Idlib has seen a wave of lawlessness and assassinations among the various factions, including shootings and car bombs. Saeed al-Nakrash, a rebel leader originally from near Damascus, was kidnapped and held for 50 days. He blamed al-Qaida-linked militants and said his family paid $75,000 for his release.
The opposition-held area abuts the Turkish border on the north and west. Though Turkey has built a wall, the border remains porous, providing a supply line for fighters. That wall could be overwhelmed if massive numbers try to flee Idlib.
To the east is an enclave held by Turkish-backed Syrian fighters, a possible escape route for anyone fleeing, though it is already overwhelmed by displaced. Rumblings have started. Activists report government reinforcements arriving at Abu Dhuhur air base in eastern Idlib, which Assad's forces seized early this year.

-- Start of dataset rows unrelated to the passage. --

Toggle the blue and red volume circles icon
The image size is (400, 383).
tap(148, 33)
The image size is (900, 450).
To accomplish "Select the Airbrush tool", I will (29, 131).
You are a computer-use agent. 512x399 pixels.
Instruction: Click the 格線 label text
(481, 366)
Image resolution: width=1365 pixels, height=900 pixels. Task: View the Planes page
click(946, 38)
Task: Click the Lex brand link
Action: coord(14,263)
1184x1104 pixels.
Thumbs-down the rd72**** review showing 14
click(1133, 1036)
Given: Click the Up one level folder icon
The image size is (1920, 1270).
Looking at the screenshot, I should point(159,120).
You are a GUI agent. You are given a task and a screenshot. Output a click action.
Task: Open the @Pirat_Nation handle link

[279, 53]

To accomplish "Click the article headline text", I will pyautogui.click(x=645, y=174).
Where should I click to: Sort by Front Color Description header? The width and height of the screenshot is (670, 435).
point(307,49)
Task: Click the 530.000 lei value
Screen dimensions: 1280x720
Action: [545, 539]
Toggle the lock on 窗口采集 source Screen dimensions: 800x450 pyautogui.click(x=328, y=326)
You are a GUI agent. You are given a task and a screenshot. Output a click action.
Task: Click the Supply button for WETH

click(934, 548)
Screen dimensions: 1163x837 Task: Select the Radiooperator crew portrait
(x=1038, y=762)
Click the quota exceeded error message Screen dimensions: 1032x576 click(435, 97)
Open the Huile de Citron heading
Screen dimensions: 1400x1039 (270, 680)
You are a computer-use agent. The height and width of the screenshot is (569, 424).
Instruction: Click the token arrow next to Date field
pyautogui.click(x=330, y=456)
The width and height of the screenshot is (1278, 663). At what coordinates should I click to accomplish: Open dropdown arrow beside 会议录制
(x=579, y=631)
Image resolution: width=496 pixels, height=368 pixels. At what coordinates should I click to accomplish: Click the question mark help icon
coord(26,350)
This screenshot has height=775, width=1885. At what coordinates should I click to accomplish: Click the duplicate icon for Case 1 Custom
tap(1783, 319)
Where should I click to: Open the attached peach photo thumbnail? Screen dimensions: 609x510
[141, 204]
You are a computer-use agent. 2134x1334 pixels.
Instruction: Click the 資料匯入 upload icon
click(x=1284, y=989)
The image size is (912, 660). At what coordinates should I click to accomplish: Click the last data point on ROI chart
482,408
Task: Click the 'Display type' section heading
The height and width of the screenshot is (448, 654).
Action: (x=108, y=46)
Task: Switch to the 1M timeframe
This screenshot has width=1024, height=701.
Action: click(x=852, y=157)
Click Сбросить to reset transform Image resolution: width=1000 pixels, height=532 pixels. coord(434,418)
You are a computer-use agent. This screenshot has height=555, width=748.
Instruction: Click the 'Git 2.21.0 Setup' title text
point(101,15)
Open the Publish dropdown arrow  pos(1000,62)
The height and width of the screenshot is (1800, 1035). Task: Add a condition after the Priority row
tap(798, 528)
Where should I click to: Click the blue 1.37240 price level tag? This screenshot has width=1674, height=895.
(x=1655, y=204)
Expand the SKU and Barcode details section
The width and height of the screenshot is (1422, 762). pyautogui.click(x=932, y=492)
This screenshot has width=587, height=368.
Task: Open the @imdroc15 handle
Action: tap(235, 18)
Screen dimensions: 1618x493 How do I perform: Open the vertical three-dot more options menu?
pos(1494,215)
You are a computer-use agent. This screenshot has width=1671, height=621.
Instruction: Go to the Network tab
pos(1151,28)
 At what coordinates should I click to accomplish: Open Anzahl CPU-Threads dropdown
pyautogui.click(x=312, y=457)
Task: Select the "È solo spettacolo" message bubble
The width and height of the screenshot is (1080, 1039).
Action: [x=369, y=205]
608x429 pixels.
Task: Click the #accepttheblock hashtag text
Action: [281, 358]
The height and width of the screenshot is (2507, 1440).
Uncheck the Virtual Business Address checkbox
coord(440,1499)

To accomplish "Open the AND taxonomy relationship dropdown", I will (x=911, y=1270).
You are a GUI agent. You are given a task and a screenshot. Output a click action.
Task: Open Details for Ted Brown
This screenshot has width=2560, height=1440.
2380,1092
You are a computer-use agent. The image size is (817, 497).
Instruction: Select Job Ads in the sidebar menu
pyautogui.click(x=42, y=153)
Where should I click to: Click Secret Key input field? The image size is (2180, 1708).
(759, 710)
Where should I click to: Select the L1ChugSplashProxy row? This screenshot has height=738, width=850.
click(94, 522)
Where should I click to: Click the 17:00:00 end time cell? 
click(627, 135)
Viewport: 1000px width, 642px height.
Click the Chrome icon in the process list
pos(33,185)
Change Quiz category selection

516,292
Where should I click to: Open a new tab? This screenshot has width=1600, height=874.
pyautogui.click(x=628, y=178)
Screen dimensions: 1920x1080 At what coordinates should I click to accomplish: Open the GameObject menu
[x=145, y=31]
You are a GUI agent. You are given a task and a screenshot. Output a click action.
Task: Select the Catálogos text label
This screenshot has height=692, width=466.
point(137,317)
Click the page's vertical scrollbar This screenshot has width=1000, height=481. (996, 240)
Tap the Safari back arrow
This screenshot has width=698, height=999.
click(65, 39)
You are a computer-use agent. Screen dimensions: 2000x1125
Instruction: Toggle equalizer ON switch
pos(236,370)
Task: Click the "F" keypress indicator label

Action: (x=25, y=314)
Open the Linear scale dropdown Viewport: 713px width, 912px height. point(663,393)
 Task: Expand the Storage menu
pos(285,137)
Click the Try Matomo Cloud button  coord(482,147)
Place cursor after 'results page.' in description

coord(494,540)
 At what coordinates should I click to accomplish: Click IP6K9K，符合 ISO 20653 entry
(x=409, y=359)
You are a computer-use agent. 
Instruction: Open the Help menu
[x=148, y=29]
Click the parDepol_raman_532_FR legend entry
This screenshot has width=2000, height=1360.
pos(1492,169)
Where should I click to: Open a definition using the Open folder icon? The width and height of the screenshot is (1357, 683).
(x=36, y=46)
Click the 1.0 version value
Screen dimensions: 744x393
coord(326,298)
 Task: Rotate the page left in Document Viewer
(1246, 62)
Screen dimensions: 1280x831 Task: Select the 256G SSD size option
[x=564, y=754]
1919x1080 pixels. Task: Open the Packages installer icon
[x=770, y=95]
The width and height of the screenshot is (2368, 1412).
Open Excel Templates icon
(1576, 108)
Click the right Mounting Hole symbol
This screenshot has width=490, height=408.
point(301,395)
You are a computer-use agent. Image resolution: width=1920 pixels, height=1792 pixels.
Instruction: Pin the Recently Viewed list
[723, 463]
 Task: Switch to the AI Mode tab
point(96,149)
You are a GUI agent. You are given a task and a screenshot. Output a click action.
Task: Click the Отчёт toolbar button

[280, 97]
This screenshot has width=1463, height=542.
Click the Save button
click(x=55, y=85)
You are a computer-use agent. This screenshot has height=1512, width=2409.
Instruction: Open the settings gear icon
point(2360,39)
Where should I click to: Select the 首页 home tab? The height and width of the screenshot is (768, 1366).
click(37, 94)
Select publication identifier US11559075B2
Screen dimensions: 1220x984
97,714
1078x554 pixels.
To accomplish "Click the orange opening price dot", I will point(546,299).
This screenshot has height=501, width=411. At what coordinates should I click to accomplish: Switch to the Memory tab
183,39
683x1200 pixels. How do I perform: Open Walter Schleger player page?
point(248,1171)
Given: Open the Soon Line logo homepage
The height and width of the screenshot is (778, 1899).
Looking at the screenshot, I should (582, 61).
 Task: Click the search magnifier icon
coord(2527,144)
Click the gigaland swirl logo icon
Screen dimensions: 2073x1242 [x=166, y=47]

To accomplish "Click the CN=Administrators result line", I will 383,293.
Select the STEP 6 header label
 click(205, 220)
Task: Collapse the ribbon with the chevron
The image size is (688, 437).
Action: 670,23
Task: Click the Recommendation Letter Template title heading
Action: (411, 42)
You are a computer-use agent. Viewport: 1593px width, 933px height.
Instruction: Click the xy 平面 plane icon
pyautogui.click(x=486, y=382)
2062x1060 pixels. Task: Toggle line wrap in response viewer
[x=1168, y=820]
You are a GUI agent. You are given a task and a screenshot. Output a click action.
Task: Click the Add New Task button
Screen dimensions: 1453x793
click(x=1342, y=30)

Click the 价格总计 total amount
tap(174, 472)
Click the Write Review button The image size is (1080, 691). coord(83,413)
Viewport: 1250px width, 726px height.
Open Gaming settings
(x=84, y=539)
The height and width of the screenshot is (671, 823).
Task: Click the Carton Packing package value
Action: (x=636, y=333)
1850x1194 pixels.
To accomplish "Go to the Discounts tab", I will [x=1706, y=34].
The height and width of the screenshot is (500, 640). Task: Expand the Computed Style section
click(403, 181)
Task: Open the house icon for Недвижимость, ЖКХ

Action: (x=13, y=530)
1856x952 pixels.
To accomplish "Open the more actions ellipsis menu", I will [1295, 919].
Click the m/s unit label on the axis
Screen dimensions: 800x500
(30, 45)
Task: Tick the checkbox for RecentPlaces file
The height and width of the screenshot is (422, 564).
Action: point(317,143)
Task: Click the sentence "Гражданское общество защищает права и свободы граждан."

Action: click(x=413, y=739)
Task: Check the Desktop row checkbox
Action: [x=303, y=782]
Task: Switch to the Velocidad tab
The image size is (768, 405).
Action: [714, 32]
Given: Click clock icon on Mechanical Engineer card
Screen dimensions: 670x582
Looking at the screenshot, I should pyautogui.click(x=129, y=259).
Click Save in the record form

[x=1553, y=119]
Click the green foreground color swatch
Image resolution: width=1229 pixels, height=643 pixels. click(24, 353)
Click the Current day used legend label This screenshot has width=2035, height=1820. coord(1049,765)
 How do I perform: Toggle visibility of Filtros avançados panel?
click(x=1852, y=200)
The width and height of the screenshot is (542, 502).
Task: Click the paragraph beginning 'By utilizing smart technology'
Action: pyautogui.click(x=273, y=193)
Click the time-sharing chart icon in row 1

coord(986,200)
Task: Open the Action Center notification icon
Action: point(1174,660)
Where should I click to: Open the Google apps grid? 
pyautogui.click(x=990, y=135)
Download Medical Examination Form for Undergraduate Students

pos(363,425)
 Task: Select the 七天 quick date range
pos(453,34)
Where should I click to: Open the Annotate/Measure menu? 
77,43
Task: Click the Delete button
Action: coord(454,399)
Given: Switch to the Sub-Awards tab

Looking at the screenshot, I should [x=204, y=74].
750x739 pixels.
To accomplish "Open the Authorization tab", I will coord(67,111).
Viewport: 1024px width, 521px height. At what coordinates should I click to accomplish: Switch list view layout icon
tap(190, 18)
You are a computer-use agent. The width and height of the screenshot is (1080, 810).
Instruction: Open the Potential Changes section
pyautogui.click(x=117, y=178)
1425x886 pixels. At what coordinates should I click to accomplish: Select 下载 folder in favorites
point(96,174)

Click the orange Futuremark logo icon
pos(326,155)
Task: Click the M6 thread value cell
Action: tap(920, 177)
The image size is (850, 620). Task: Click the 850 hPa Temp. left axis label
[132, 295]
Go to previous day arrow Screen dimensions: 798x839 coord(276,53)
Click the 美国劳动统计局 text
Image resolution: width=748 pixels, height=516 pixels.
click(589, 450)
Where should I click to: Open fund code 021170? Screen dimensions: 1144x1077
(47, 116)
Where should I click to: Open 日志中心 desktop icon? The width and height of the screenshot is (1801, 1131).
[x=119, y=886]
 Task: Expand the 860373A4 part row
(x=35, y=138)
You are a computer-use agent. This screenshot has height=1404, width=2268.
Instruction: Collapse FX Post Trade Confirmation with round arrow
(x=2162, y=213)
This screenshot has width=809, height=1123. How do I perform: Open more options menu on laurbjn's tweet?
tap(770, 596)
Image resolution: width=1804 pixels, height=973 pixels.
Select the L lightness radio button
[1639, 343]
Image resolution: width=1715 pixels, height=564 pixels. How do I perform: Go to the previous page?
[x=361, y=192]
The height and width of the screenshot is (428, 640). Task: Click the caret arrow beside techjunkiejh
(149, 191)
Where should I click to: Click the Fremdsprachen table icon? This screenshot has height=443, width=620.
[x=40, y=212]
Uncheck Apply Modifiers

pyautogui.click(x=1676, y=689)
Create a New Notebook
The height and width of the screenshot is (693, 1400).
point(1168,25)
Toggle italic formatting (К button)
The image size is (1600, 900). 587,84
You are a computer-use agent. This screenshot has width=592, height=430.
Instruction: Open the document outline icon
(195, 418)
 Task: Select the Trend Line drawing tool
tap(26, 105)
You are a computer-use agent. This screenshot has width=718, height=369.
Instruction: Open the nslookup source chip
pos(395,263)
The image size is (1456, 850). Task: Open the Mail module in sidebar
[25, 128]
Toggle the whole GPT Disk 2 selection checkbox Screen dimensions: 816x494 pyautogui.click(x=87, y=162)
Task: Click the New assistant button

Troops have been shelling Jisr el-Shughur, a strategic opposition-held town overlooking the government stronghold on the Mediterranean coast.
Just how ferocious an offensive turns out to be depends on diplomatic maneuvering among the power players — particularly Russia. It appears reluctant for an all-out assault. Russia is juggling between longtime ally Syria and its new friend Turkey, which has become central to the political process Moscow is leading to try to resolve the conflict.
Assad vows to restore all of Syria to its control. Turkey fears an assault will send a flood of refugees — and militants — swarming to its border. Under a deal with Russia and Iran, Turkey has deployed around 1,000 troops at 12 observation points around Idlib to monitor a cease-fire, effectively standing between government forces and the opposition. It is part of a "de-escalation" zone in the province that ultimately aims to root out al-Qaida-linked groups as a basis for a future political process.
Turkey warns that a wide-scale offensive will wreck Russia's efforts. Its deployment in Idlib is a "trip wire that will start to tug at the (agreements with Russia) if you try to walk through it," said Aron Lund, a Syria expert with the Century Foundation.
From the other side, the Syrian government is testing the Russia-Turkey relationship. During the latest meeting in Russia in July, Syria's U.N. ambassador Bashar Jaafari blasted Turkey, saying it has failed to weed out extremists from Idlib.
Jaafari said Damascus encourages reconciliation with rebels, but not with al-Qaida militants — adding that it is Turkey's responsibility "fight terrorism." "If Idlib returns in reconciliation, this is well and good. And if it doesn't ...the Syrian army has the right to restore control over Idlib by force."
That makes Russia's stance critical, said Sam Heller, a researcher with the International Crisis Group. "Ultimately what determines the survival of Idlib may be external, and they relate to these geopolitical considerations," he said.
Russia has already said no wide offensive is expected. That has raised speculation over a limited operation to control Jisr al-Shughur or the main highway running through Idlib. Wael Olwan — a spokesman for one of the strongest Turkish-backed Syrian factions, Faylaq al-Sham — said Turkey working with Syrian allies can "dissolve" the al-Qaida-linked factions.
But, he said, "I am not optimistic that Russia can hold back the regime forces long enough for Turkey to dismantle the radical groups."